Facebook, based on months of investigation, has banned seven cyber entities from their platform for manipulating and engaging in surveillance activity.
Facebook revealed that the surveillance services were indiscriminately targeting human rights activists, critics of authoritarian regimes, journalists, opposition parties, and dissidents.
“Today, as part of a separate effort, we are sharing our findings about seven entities that we removed from our platform for engaging in surveillance activity and we will continue to take action against others as we find them,” Facebook said.
Meta is calling out half a dozen private surveillance companies for hacking or other abuses, accusing them of collectively targeting about 50,000 people across Facebook, Instagram and WhatsApp https://t.co/ZNakqrOBc8 pic.twitter.com/anVCy704aL
— Reuters (@Reuters) December 17, 2021
Measures Taken
Facebook identified seven different surveillance-for-hire entities that provided services across all three phases of the surveillance chain — Reconnaissance, Engagement, and Exploitation — to indiscriminately target people in over 100 countries on behalf of their clients. These providers are supposedly based in China, Israel, India, and North Macedonia; the entities are Cobwebs Technologies, Cognyte, Black Cube, Bluehawk CI, BellTroX, Cytrox, and an unknown entity in China.
To put a reign on their services, Facebook has banned related internet infrastructure and issued Cease and Desist letters.
“Putting them on notice that their targeting of people has no place on our platform, we also shared our findings with security researchers, other platforms, and policymakers so they can take appropriate action. We alerted around 50,000 people who we believe were targeted by these malicious activities worldwide, using the system we launched in 2015. We recently updated it to provide people with more granular details about the nature of targeting we detect, in line with the surveillance chain phases framework,” shared Facebook.
Surveillance-For-Hire
Facebook explains that a global industry operates surveillance-for-hire.
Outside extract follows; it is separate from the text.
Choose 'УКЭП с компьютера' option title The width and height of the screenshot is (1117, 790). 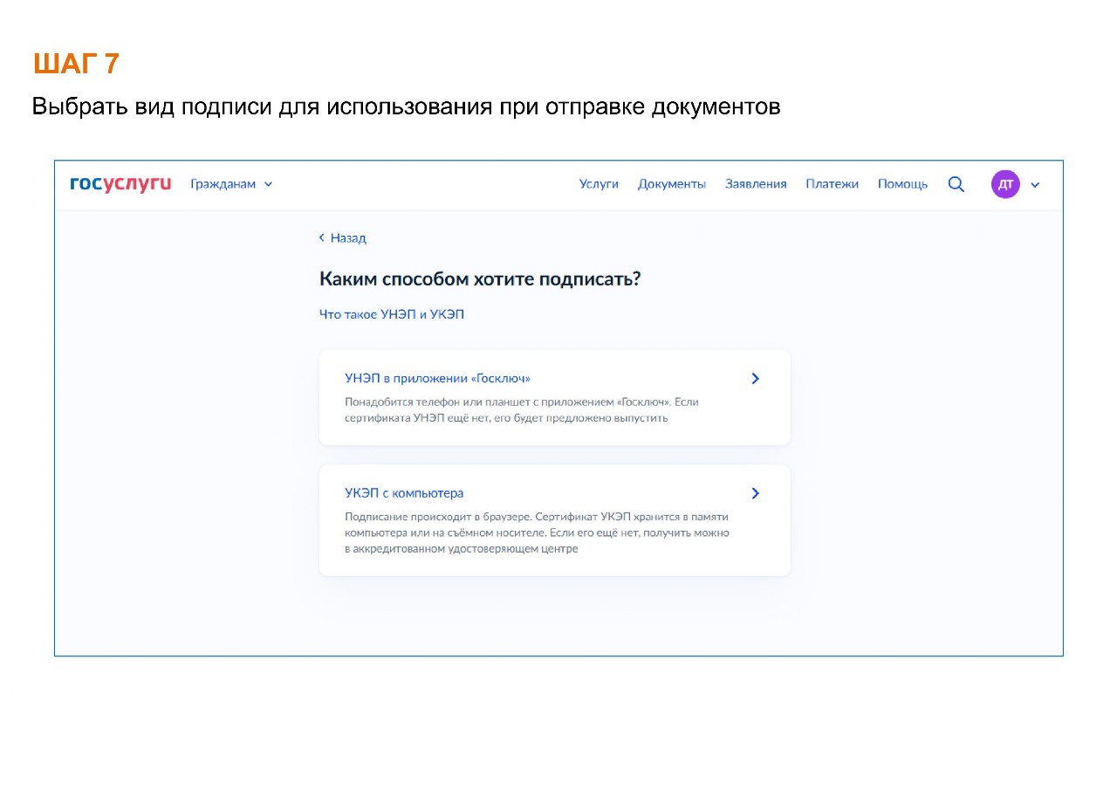[404, 493]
They target people on the digital platform to collect intelligence, manipulate them to share information and compromise their devices and accounts. This industry is burgeoning with companies that provide intrusive software tools and surveillance services indiscriminately to any customer without verifying for whom the service is being used. There is no accountability of who is being targeted and if any human rights issues are being violated. According to Facebook, the industry has banned these cyber entities, democratized these threats and made them available to government and non-government groups that mostly do not have these capabilities.
There has been an evident uproar against these so-called “mercenary spyware firms” as they have been identified to facilitate the world’s worst human rights abuses. Israel-based NSO Group, known for its surveillance software Pegasus, is only a part of the bigger cyber mercenary industry. In October 2019, Facebook sued the NSO Group for violating the Computer Fraud and Abuse Act. Recently, Apple also filed a lawsuit against the NSO Group to hold it accountable for the surveillance and targeting of Apple users.
An increasing number of tech giants are coming out in support of each other to fight against the violation by surveillance tools and software. Constant exploitation of vulnerabilities on popular platforms and brands has been a rising concern, and active collaboration amongst the giants will have a positive impact in curbing the targeted and state-sponsored attacks.